WRITTEN PROBLEM:
Repeat the lines from the one containing "Click the ORIENTATION green status icon" through the one containing "tap(290, 427)", inclusive, with no changes.

━━━ PROVIDED ENTRIES ━━━

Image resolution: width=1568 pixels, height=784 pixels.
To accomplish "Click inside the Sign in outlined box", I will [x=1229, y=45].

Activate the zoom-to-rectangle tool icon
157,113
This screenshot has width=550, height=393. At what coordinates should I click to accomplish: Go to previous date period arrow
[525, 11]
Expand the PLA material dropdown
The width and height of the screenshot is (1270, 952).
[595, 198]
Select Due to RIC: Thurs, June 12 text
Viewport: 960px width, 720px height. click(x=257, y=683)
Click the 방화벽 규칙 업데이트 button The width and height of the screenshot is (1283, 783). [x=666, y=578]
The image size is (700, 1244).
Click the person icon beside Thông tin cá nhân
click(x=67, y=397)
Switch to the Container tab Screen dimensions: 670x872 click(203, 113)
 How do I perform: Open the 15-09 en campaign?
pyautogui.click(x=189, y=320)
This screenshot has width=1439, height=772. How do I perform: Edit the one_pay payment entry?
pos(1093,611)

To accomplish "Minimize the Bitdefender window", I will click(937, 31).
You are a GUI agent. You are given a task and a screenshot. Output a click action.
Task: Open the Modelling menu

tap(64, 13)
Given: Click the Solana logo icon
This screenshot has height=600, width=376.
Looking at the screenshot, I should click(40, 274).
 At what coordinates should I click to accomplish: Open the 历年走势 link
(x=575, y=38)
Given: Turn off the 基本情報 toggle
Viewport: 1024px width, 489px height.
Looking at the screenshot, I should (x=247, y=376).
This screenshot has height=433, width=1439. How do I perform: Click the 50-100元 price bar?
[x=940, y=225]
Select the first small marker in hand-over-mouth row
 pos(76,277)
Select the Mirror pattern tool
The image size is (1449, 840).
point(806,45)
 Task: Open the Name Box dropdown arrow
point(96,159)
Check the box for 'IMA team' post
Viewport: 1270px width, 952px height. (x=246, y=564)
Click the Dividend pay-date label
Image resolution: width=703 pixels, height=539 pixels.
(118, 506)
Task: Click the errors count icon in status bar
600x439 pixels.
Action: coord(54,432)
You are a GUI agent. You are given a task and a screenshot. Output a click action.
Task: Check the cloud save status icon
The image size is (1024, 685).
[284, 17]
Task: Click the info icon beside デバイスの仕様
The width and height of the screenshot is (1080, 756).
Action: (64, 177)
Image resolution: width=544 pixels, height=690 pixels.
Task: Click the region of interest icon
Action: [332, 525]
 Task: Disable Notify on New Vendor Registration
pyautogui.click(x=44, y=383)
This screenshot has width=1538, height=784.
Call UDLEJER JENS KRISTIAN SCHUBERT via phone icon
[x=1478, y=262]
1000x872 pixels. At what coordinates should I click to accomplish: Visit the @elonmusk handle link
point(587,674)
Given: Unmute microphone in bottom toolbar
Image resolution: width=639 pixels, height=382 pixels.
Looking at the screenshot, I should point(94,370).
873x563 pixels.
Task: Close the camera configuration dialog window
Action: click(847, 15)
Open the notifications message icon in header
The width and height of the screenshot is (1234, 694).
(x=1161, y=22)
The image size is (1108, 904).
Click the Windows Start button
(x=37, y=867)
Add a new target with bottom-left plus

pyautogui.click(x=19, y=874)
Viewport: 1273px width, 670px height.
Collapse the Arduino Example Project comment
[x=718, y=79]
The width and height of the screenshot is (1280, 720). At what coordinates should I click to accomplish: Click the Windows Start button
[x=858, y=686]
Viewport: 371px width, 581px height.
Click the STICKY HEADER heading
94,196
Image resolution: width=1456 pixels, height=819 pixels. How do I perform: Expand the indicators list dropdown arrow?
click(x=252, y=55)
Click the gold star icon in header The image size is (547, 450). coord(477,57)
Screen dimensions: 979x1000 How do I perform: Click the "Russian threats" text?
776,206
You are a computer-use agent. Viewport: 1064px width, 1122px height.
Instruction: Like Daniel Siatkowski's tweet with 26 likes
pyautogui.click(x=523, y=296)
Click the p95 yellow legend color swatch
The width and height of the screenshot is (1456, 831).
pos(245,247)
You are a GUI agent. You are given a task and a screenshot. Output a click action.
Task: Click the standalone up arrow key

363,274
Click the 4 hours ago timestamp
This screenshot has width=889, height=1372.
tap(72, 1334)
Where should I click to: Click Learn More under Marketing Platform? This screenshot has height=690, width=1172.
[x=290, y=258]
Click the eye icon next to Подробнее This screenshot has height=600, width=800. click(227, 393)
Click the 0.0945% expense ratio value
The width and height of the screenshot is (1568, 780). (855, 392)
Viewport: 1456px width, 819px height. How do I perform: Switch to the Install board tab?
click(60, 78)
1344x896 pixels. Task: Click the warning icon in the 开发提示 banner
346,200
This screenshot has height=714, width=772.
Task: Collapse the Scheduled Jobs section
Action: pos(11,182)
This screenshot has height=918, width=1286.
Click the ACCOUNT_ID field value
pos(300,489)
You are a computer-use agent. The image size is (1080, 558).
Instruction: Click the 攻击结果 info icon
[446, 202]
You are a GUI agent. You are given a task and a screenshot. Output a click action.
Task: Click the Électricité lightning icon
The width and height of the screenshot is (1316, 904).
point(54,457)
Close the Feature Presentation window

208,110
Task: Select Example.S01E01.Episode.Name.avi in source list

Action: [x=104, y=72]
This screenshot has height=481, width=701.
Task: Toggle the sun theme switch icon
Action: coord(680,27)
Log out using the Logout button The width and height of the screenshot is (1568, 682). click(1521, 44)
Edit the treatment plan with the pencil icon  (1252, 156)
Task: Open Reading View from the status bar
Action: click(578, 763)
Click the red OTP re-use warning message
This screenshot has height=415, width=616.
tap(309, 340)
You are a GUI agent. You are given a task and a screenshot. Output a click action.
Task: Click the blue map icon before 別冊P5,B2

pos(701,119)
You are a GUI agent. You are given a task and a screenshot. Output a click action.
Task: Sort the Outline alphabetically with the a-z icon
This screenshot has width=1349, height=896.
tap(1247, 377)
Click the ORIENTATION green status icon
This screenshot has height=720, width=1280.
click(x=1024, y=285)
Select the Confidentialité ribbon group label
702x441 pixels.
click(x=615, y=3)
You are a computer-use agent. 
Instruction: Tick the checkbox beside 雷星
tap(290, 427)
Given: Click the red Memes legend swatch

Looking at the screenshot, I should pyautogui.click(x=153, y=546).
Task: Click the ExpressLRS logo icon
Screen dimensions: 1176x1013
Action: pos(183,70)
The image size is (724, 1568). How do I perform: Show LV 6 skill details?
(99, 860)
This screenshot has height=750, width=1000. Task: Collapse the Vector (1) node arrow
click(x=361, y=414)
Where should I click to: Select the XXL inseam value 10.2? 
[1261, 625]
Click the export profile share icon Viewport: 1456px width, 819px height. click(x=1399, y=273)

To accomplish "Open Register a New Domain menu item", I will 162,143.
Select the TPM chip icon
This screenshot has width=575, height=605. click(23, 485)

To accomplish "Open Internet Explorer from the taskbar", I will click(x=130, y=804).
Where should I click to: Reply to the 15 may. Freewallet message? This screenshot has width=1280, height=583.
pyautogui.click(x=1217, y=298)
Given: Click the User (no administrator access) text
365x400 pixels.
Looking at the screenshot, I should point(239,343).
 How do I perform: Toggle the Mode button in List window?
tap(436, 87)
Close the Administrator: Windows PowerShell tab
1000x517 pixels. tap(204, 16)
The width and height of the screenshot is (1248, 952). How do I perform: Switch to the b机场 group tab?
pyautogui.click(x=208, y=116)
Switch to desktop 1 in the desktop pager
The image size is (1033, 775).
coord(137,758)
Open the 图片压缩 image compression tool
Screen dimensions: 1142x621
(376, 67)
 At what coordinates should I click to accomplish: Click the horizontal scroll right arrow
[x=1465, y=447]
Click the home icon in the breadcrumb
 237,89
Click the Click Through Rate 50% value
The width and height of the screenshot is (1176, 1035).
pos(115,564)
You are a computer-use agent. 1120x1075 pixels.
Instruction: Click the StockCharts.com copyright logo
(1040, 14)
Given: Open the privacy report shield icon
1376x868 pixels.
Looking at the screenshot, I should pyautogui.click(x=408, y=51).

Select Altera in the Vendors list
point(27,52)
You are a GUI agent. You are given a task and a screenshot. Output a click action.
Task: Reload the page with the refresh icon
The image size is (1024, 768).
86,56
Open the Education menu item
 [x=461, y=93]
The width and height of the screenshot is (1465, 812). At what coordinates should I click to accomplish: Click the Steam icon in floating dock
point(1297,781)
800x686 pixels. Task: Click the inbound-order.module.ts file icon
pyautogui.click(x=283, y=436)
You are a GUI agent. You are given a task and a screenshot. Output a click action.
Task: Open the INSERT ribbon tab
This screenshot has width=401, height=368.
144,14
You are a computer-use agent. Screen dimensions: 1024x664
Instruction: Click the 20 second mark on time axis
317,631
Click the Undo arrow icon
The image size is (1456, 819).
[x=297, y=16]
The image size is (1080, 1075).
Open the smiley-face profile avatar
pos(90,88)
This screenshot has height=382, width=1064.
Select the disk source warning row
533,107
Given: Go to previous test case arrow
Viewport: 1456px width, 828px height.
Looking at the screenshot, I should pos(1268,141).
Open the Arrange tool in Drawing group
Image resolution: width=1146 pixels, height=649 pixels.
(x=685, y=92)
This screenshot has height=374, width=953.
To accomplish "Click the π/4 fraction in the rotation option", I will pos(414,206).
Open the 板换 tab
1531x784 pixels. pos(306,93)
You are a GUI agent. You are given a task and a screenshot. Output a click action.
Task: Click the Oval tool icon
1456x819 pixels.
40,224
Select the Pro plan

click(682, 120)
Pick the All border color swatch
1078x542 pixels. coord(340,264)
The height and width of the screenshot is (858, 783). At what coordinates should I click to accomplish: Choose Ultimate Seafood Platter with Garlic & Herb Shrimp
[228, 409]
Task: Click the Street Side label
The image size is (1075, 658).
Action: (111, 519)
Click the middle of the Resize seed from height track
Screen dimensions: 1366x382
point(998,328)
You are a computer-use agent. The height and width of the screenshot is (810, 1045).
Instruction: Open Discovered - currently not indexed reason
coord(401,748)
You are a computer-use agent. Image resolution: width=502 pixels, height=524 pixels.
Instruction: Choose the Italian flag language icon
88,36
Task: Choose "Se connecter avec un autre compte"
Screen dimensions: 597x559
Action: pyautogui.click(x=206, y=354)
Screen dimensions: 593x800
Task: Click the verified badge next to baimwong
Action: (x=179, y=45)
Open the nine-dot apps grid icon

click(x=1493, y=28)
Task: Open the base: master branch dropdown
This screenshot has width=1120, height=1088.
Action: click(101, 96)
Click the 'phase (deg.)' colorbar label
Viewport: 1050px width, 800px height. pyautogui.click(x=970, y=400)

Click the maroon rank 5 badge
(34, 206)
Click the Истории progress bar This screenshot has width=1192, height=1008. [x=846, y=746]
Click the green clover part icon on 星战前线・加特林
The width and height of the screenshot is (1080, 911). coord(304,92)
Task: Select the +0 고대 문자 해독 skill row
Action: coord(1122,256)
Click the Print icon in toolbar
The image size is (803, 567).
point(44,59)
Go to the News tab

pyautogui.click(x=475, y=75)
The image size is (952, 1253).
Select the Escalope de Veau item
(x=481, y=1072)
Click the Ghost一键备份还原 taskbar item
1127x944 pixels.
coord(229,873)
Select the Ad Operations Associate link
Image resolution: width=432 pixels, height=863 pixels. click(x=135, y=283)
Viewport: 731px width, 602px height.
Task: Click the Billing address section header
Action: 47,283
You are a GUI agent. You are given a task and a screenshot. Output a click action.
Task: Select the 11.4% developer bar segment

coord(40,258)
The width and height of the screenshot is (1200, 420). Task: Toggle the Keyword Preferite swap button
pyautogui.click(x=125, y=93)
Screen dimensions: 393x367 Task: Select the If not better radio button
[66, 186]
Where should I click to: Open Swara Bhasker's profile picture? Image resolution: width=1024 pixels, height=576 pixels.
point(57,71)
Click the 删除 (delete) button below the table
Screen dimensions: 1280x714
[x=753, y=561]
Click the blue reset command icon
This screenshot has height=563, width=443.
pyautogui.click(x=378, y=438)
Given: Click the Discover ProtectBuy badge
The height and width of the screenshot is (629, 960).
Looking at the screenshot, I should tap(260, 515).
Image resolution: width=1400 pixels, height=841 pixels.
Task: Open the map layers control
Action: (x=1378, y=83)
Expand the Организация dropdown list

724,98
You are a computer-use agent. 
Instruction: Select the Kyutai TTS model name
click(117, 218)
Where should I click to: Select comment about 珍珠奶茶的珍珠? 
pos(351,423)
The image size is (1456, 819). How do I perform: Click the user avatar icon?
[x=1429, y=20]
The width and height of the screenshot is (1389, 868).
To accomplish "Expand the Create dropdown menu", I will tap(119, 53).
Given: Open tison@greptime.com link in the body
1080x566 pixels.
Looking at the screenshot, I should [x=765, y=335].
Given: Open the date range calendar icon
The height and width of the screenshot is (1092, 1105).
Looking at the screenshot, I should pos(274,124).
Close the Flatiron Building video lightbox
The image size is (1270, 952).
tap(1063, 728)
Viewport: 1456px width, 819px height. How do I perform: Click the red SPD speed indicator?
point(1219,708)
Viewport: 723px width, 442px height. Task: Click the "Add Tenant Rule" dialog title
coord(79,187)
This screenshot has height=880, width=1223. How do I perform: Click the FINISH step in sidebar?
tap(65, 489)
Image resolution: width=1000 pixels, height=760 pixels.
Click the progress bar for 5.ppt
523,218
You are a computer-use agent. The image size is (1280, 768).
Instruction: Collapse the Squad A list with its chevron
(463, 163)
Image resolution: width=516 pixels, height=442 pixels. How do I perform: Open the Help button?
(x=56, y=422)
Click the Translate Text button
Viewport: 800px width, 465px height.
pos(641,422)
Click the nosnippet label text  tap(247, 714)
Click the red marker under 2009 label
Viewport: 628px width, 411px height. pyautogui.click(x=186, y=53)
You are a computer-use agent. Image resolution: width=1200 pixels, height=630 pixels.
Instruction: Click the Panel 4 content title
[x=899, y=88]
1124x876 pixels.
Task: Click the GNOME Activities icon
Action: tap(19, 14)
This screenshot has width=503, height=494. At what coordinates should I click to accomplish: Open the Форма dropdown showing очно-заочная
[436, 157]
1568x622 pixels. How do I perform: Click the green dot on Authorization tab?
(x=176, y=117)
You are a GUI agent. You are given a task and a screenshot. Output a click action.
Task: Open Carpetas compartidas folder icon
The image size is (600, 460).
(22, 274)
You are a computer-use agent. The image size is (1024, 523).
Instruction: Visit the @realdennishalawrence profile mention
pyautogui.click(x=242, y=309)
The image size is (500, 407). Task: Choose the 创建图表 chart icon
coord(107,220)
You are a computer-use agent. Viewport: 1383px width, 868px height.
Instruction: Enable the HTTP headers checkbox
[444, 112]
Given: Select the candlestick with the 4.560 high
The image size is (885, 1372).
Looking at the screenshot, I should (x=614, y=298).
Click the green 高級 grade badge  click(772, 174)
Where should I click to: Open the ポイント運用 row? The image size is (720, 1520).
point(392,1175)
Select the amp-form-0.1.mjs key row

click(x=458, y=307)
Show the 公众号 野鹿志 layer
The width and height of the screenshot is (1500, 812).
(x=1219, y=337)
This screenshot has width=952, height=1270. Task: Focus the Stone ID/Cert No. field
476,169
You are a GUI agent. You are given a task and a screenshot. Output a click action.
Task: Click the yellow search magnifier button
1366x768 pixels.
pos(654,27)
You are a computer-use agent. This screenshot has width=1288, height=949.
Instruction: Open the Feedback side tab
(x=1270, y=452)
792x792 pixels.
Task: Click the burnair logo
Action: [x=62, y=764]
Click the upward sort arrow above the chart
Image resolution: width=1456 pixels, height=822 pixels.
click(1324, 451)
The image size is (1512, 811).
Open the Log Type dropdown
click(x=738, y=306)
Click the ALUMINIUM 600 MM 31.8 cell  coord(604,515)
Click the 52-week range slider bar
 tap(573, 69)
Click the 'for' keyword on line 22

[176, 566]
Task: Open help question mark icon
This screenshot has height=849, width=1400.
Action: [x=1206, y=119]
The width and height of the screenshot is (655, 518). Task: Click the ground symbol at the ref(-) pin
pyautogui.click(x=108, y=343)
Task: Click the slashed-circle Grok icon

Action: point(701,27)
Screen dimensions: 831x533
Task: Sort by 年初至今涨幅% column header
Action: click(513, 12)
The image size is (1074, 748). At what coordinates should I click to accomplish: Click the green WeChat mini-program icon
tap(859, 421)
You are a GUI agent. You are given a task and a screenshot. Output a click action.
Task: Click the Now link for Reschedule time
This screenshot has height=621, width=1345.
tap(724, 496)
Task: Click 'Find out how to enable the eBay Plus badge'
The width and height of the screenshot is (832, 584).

━━━

CORRECT OUTPUT:
Click the ORIENTATION green status icon
This screenshot has height=720, width=1280.
click(x=1024, y=285)
Select the Confidentialité ribbon group label
702x441 pixels.
click(x=615, y=3)
You are a computer-use agent. 
Instruction: Tick the checkbox beside 雷星
tap(290, 427)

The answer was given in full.